Why Immigration Reforms Will Devastate Social Care
Joe Desmond, Director at Recruit2Care, warns that the government’s immigration reforms are a reckless attack on the care workforce and risk leaving providers to pick up the pieces.
The UK government’s latest immigration reforms, set out in the recently published White Paper, should set alarm bells ringing across the social care sector. These are not tweaks or technical adjustments—they are fundamental shifts in policy that threaten to destabilise an already fragile system. For care providers, leaders, and sector organisations, the message is stark: without urgent, collective action, the future of social care as we know it is at risk.
At the heart of the government’s proposals is the decision to close the Health and Care Worker visa route for new overseas applicants in adult social care. Alongside this, salary thresholds for Skilled Worker visas are rising, the Immigration Skills Charge is set to increase by 32%, and the route to settlement will stretch to 10 years. In theory, the government claims this will reduce net migration. In practice, it will choke off a vital workforce pipeline, leaving care providers scrambling to fill tens of thousands of vacancies with no viable alternative.
This is not just an immigration issue. It is a sector-wide crisis in the making—one that demands an urgent and united response from every part of the care sector.
Adult social care in England alone faces around 131,000 vacancies. International recruitment has been a critical tool in managing this shortfall, yet the government’s reforms seem to wilfully ignore this reality. It’s not as if the sector has been flooded with international workers—far from it. The number of Health and Care Worker visas issued is a fraction of overall net migration, and international recruits have consistently demonstrated higher retention rates than domestic workers.

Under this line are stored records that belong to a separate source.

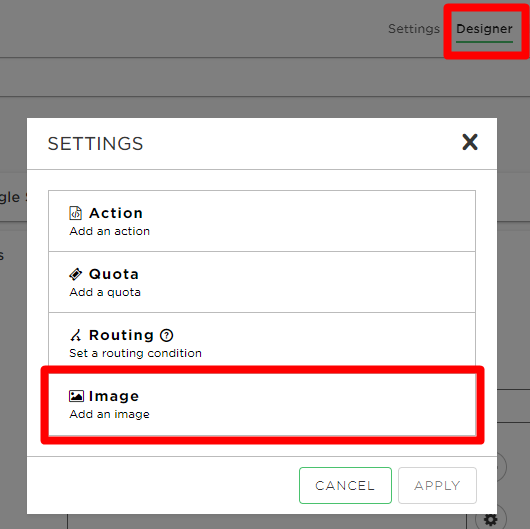Click the gear icon behind the dialog
Viewport: 530px width, 529px height.
[490, 519]
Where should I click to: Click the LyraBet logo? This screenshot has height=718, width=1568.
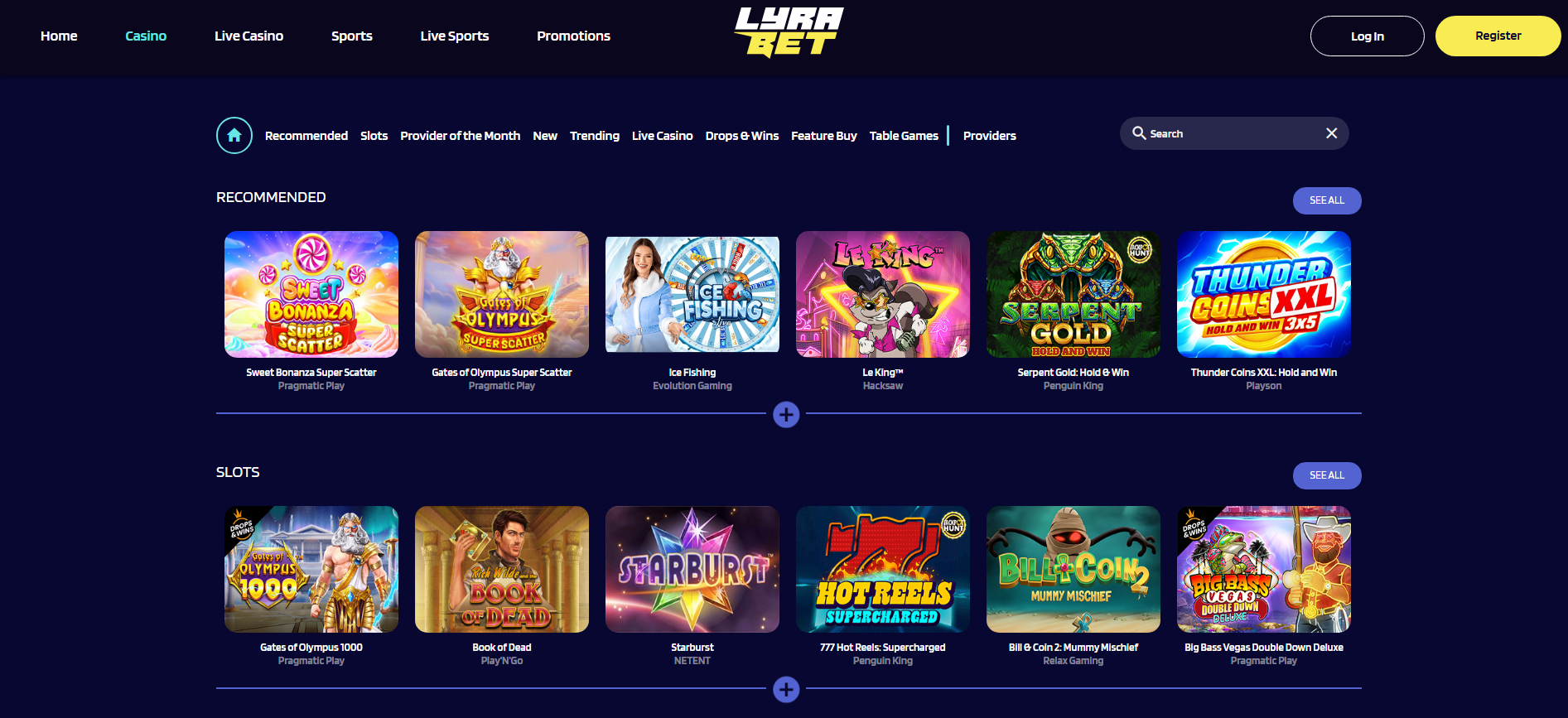click(789, 32)

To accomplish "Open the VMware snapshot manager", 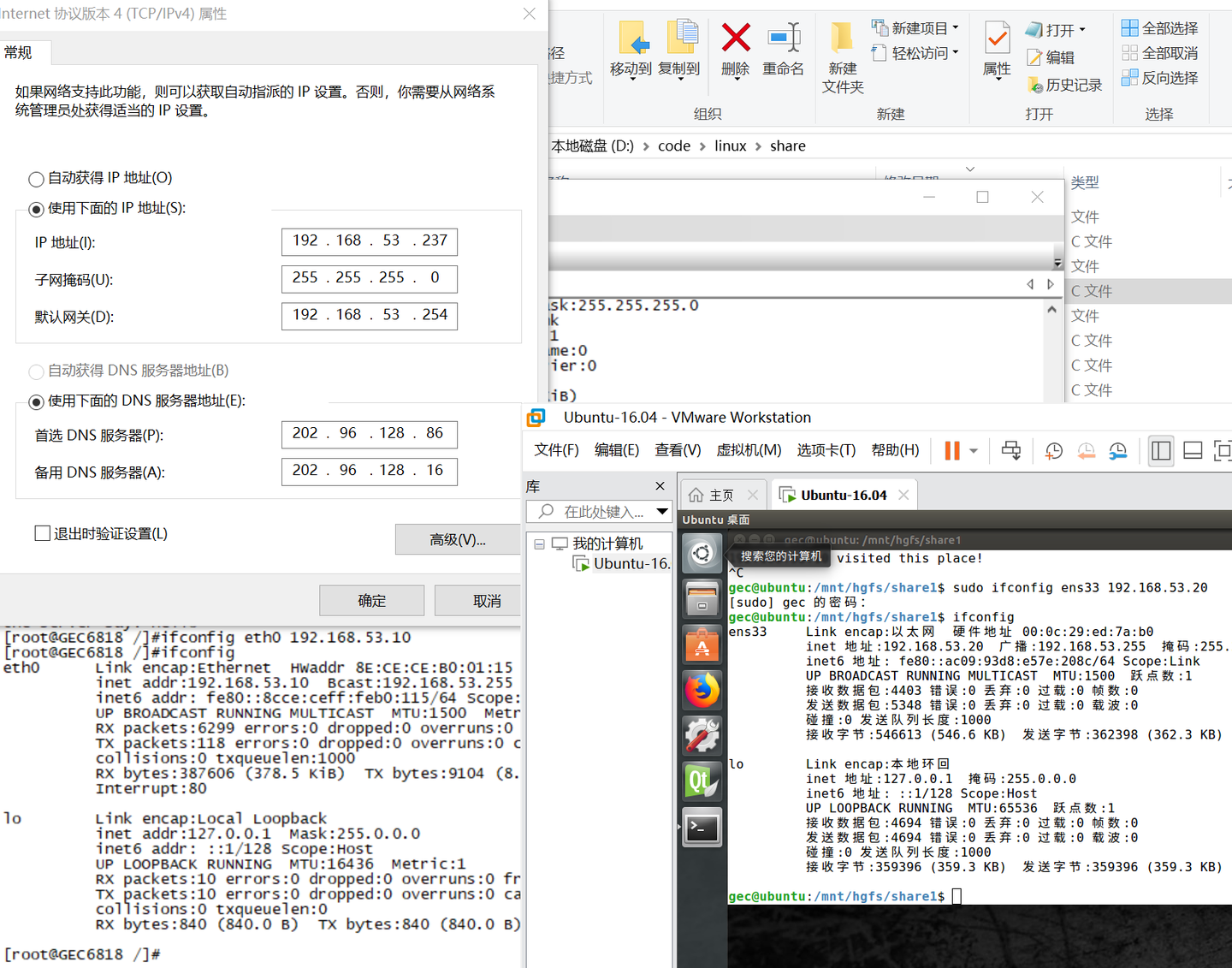I will (1117, 450).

The government’s argument that care providers should simply fill vacancies from the “existing pool” of overseas workers already sponsored is laughable. These are not static numbers. The sector is growing. Demand is increasing. The needs of people with learning disabilities, autism, mental health conditions, and dementia are becoming more complex. The idea that a fixed pool of workers can meet these rising pressures is not just naïve—it is a dangerous delusion.
What happens when the flow of international workers is turned off? The answer is brutally simple: care providers will struggle to maintain services. Waiting lists will grow. Existing staff will burn out under unsustainable workloads. The reliance on expensive agency staff will soar, driving up costs and eroding already thin margins. And as the financial pressure mounts, more providers will exit the market—leaving vulnerable people without the care and support they need.

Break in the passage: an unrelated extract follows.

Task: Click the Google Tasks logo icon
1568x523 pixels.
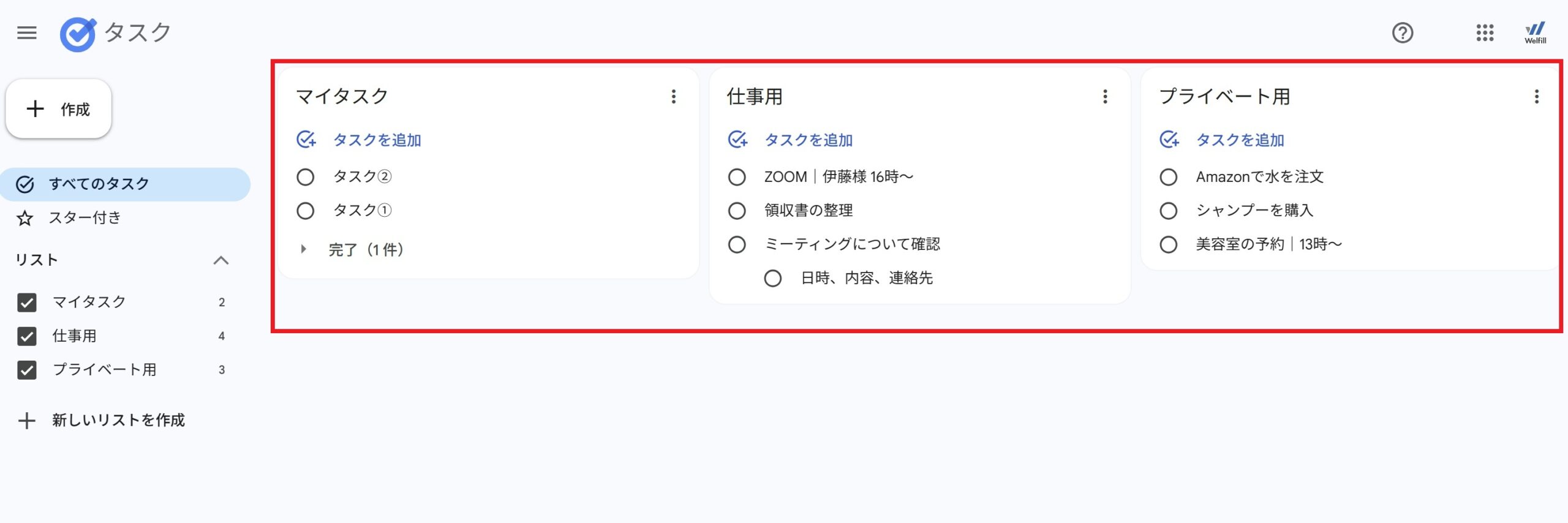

This isn’t a theoretical risk. It’s a trajectory we’ve already seen, and the government’s immigration reforms will accelerate it. The Fair Pay Agreement and Employment Rights Bill, held up as long-term solutions, are years away from delivery—if they ever materialise. There is no credible plan to build a domestic workforce at the scale and speed required to replace international recruitment. The result? A sector stretched to breaking point, with providers left to pick up the pieces of a government failure.

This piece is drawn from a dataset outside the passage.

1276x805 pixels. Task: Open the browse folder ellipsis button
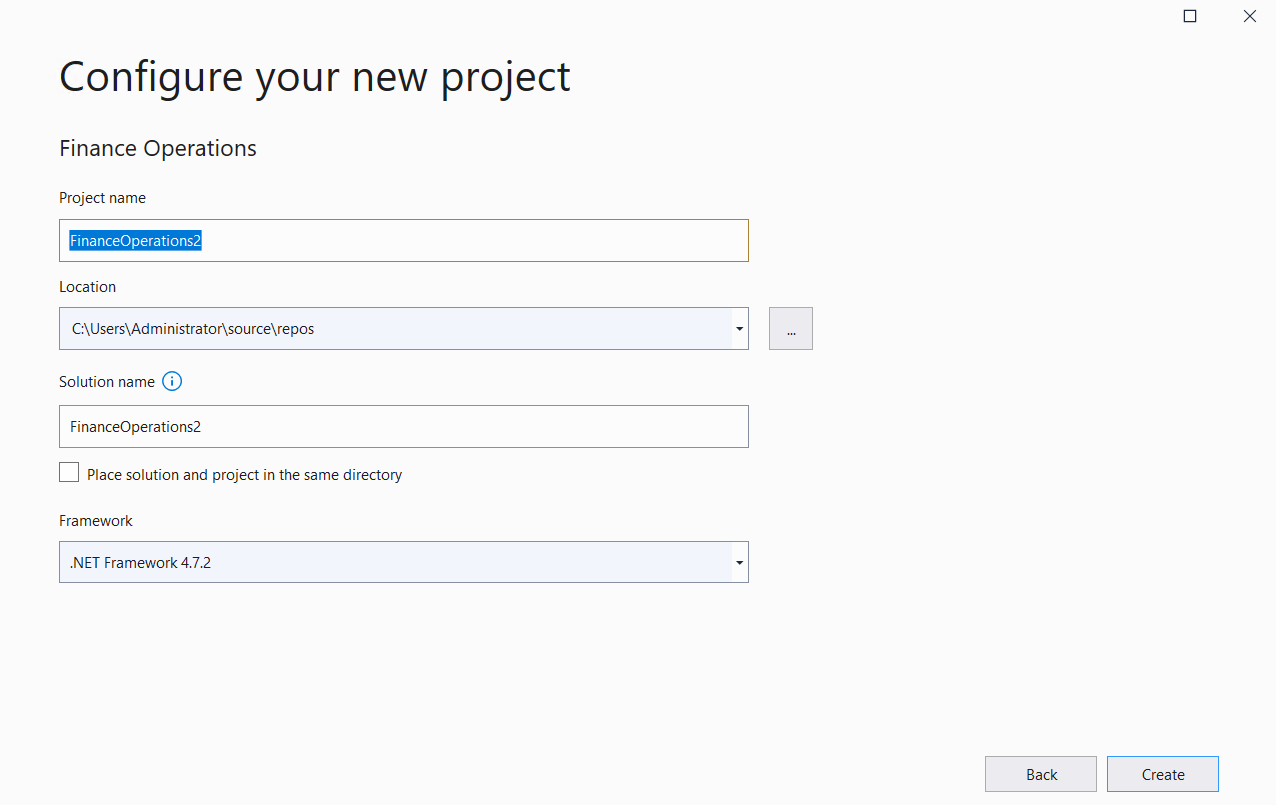[791, 329]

Perhaps the most damaging aspect of these reforms is the narrative that underpins them. Care work is repeatedly dismissed as “low-skilled”—a term that betrays a profound misunderstanding of the sector. Delivering high-quality, person-centred care to people with complex needs is a skilled, demanding, and emotionally intensive profession. It requires knowledge, empathy, adaptability, and resilience. To reduce this work to a “low-skilled” category is not just insulting—it undermines the very foundation of care as a profession.
This language has consequences. It feeds a culture of undervaluing care work, making it harder to recruit and retain staff, whether from the UK or overseas. It reinforces the perception that care work is something anyone can do, for low pay, with minimal training. This is not the reality of modern care—and it’s not the workforce model that will deliver the quality of care people deserve.
The government has made its position clear. Now, the care sector must do the same. Silence is not an option. Providers, sector leaders, and representative bodies must push back—loudly and consistently—against policies that threaten the future of care. This is a moment for the sector to stand together: to challenge the myths about care work, to demand urgent investment in pay, conditions, and workforce development, and to reject immigration reforms that will make an already critical situation worse. We must call for a national workforce strategy that is honest about the scale of the challenge and is backed by meaningful funding and political commitment.
If we don’t, we face a future where the promises of person-centred care are hollow, where the system relies on a dwindling and exhausted workforce, and where the most vulnerable people in our society are left without the support they need.
These immigration reforms are not a technical adjustment—they are an existential threat to social care. The question now is whether the sector will fight back, or whether we will allow political expediency to dictate the future of care. The choice is ours. Let’s not waste it.